Pakistan is another country in South Asia that has been severely affected by the financial crisis. In fact, Pakistan seems to be one of the hardest hit. Its economy, already on the brink of collapse, is destined for bankruptcy because fleeing foreign investors have caused a significant depreciation in its currency, the rupee. Pakistan is also facing a serious liquidity crunch, with the only solution being international support.

Pakistan's request for Chinese support, however, has been denied because of Pakistan's alleged involvement in terrorist activities in China's Muslim-dominated areas. Saudi Arabia has refused to give Pakistan a financial concession on the oil trade, as well. The only option for Pakistan is to approach the International Monetary Fund, which will set highly stringent conditions for the nation. Nepal's economy is suffering, as well.

The recently elected Maoist government has unveiled a $3.5 billion annual budget - of which more than half is expected to be foreign aid. The donor countries, however, are all facing liquidity crunches and will have difficulty making their donations. Not receiving foreign aid would undoubtedly deal a heavy blow to Nepal, which is also witnessing the depreciation of its currency against the U.S. dollar.In Bangladesh, political instability has been the main factor behind its poor, private capital inflow.

Now, with Bangladesh's major trading partners in a financial crisis, the country's main trading sectors will be the hardest hit. Bangladesh's apparel industry, for example, had laid down an ambitious target of exporting an equivalent of $25 billion and creating an extra 2 million jobs in the next five years. It is doubtful whether this will be able to occur. Bangladesh's leaders, however, have a ready-made excuse: their economy cannot grow unless the current political situation is stabilized.

Sri Lanka, on the other hand, is expected to be less affected by the financial crisis. Although foreign investors have begun to pull their money out of the country's stock market, the government has been saying that this will not have any detrimental impact on the economy.

The Colombo Stock Market has shown some negative impacts, but analysts claim that it's part of a normal ebb and flow. Nevertheless, Sri Lankan apparel and tea industries are vulnerable to the crisis, as the U.S. is one of their major export destinations. Although the U.S. financial crisis has impacted South Asian countries differently, it would be simplistic to blame it for the economic recessions in most of these countries. Severe political unrest is probably the largest cause behind the economic distress of Nepal, Bangladesh, Pakistan and Sri Lanka.

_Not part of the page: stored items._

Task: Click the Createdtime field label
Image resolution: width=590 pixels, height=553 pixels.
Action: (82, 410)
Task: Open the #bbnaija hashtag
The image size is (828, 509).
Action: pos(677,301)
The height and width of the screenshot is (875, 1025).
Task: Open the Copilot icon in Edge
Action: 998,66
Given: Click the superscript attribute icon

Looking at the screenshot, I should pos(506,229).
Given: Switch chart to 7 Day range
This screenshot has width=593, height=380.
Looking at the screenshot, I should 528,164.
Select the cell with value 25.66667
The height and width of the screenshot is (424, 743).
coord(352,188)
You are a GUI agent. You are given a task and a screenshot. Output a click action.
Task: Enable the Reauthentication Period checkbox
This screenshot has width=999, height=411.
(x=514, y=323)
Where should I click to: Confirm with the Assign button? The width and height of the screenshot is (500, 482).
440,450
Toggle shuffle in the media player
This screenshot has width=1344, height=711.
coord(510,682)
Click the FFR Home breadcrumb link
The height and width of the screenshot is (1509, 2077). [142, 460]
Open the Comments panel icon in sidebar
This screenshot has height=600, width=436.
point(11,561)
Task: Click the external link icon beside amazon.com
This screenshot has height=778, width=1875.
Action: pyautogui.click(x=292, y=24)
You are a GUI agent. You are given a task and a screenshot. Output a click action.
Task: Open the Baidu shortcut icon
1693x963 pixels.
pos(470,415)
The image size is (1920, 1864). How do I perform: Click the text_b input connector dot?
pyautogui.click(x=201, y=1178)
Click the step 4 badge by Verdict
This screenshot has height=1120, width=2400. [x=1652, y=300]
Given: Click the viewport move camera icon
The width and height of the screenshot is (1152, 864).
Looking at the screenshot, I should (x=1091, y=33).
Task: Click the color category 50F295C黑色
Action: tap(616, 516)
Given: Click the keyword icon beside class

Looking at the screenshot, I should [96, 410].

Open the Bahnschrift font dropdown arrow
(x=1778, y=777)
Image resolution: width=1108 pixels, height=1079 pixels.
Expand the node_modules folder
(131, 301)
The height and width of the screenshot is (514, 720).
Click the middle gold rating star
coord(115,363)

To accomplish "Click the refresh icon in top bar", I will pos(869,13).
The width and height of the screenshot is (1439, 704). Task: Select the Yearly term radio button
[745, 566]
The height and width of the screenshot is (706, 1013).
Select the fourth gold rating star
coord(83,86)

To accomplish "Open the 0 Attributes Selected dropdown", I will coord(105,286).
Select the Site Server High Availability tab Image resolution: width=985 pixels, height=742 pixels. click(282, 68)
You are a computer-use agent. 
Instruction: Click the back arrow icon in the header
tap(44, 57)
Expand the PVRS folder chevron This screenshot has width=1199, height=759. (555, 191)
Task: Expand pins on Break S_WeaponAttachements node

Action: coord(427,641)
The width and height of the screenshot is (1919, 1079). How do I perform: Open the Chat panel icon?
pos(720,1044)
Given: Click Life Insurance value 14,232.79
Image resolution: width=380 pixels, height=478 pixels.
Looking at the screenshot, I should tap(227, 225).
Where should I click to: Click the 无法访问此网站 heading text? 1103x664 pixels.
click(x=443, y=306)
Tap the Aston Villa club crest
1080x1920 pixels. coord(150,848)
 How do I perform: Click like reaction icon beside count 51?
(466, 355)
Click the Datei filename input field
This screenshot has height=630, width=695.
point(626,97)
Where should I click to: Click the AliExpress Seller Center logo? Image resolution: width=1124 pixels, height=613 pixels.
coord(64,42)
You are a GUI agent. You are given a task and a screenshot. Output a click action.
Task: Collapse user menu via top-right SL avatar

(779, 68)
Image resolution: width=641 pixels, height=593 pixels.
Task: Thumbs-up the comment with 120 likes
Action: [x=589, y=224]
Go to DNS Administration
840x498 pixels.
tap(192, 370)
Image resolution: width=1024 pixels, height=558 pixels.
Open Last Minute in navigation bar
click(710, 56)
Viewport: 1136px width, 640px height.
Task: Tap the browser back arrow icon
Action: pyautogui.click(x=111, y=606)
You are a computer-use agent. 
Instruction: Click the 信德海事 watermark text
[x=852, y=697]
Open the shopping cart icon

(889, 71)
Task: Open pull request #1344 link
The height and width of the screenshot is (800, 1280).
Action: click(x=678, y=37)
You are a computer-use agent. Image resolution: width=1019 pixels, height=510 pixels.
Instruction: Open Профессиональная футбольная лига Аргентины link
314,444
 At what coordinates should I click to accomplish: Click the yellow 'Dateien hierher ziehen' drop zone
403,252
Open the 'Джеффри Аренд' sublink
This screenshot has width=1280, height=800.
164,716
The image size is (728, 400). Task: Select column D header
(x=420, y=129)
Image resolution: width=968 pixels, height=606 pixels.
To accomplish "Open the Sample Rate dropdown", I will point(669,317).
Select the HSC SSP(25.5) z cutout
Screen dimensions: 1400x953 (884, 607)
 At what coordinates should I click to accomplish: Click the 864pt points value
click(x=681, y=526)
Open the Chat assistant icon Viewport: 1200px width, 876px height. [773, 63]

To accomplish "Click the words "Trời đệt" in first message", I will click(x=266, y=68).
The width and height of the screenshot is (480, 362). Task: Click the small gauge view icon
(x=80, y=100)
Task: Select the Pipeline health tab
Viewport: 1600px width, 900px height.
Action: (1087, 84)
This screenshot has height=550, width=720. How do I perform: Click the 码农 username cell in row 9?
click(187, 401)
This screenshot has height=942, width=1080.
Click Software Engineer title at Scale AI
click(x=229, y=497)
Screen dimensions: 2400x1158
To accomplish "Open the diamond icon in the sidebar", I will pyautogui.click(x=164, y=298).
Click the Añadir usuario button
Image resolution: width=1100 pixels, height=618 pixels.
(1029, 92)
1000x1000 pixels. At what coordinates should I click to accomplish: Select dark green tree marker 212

Nepal is just emerging out of a decade-long Maoist insurgency. Bangladesh is under military rule with serious political turmoil. Pakistan is struggling to establish democracy after Benazir Bhutto's assassination and Pervez Musharraf's ouster. Sri Lanka, although new hopes have emerged, has been continuously fighting with separatist rebels.Each of these nations will have a strong economy only with the establishment of a stable democracy. And India, a major economic force in South Asia, has a large role to play in helping bring about a democratic and stable future in the region.